The reduction will cost the exchequer around Rs13,000 crore during the second half of the financial year but the estimated collections will still be 2.75 times higher than the collections in 2014-15, the first year of NDA rule.

Compared to the last financial year, when the Centre collected Rs 2.42 lakh, crore the increase will be of the order of 13%.

In a presentation prepared by CBEC, just a week before the duty cut, the revenue authority said that the Centre collected Rs 91,000 crore as central excise from POL during April-June 2017. Between July 2017 and March 2018, revenue from POL was earlier estimated at Rs 1.95 lakh, taking the annual collection for the year to Rs 2.86 lakh crore, a senior official told TOI.

While oil prices declined, the NDA government opted to retain a part of the gains by significantly increasing excise duty on petrol and diesel since taking charge in May 2014.

The levy on petrol was increased by Rs 11.77 a litre and on diesel by Rs 13.47 a litre during the last three years when international crude prices crashed to as low as $30 a barrel at one point from a high of $112 a barrel in 2014.

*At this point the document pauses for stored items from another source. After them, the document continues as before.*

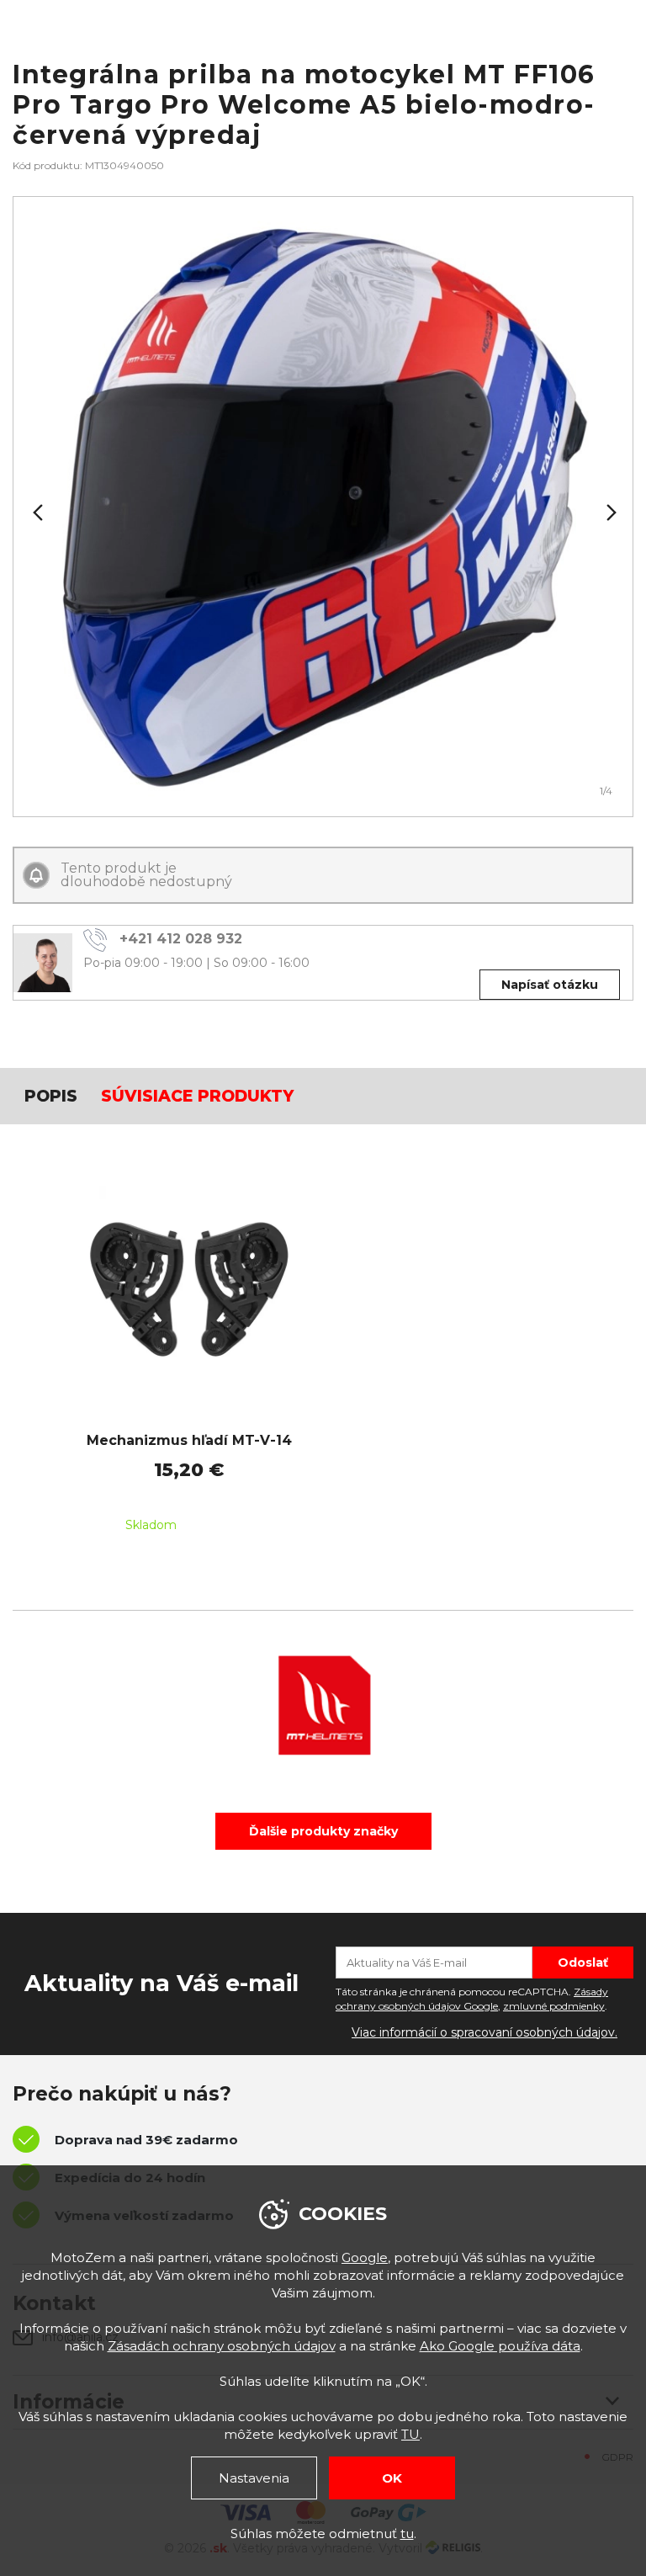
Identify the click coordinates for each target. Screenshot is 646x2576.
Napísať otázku (549, 984)
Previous (36, 512)
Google (365, 2257)
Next (609, 512)
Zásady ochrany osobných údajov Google (472, 1998)
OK (392, 2478)
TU (410, 2434)
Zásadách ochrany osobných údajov (222, 2346)
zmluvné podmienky (554, 2006)
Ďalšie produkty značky (323, 1831)
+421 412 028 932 (180, 939)
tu (407, 2533)
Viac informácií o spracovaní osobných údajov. (484, 2032)
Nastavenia (254, 2478)
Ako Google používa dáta (500, 2346)
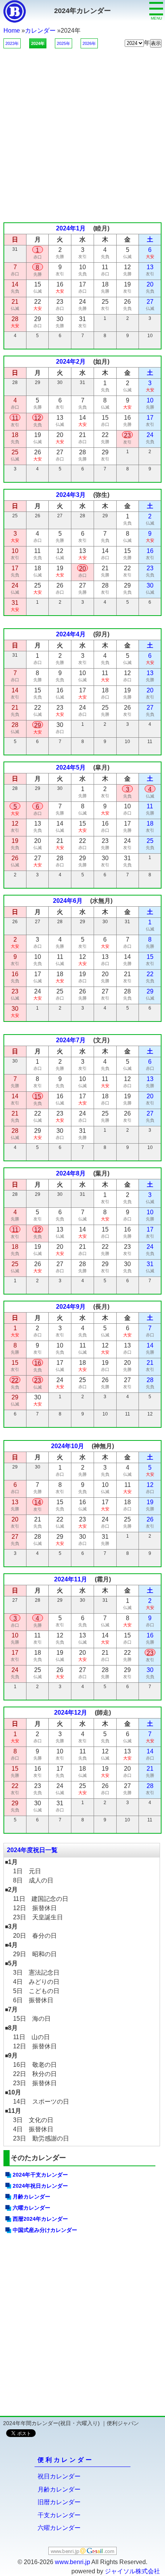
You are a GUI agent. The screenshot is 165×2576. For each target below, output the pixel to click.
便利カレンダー (66, 2460)
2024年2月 (71, 361)
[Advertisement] (82, 131)
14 (37, 1502)
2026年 (89, 43)
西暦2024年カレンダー (40, 2219)
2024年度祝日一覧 (32, 1850)
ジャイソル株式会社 (132, 2571)
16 (37, 1363)
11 (15, 418)
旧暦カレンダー (59, 2502)
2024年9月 (71, 1306)
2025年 (63, 43)
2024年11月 (70, 1579)
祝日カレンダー (59, 2476)
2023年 (12, 43)
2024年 (38, 43)
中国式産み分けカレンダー (45, 2230)
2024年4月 (71, 634)
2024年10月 (67, 1446)
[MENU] (156, 3)
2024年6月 (67, 900)
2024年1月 (71, 228)
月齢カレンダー (31, 2197)
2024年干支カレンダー (40, 2175)
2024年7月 (71, 1040)
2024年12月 (70, 1712)
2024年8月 (71, 1173)
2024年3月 (71, 495)
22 (15, 1380)
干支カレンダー (59, 2515)
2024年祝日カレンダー (40, 2186)
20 (82, 568)
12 (37, 418)
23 (127, 435)
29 (37, 725)
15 (37, 1096)
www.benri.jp (72, 2562)
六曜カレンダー (31, 2208)
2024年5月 (71, 767)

The international crude prices have since started going up, which resulted in an increase in prices at the pumps but the government had opted to keep the levies unchanged despite mounting criticism.

Traditionally, governments at the Centre and states have relied on easy pickings such as POL to raise resources to meet their funding requirements.

Sources said that the increase in taxes was done in a way that the gains of the lower crude prices are shared between the consumer, the government and the oil companies.

The April-June revenue of central excise of Rs 91,000 crore also includes earnings from cess on tobacco, though the amount is very insignificant, the CBEC official said.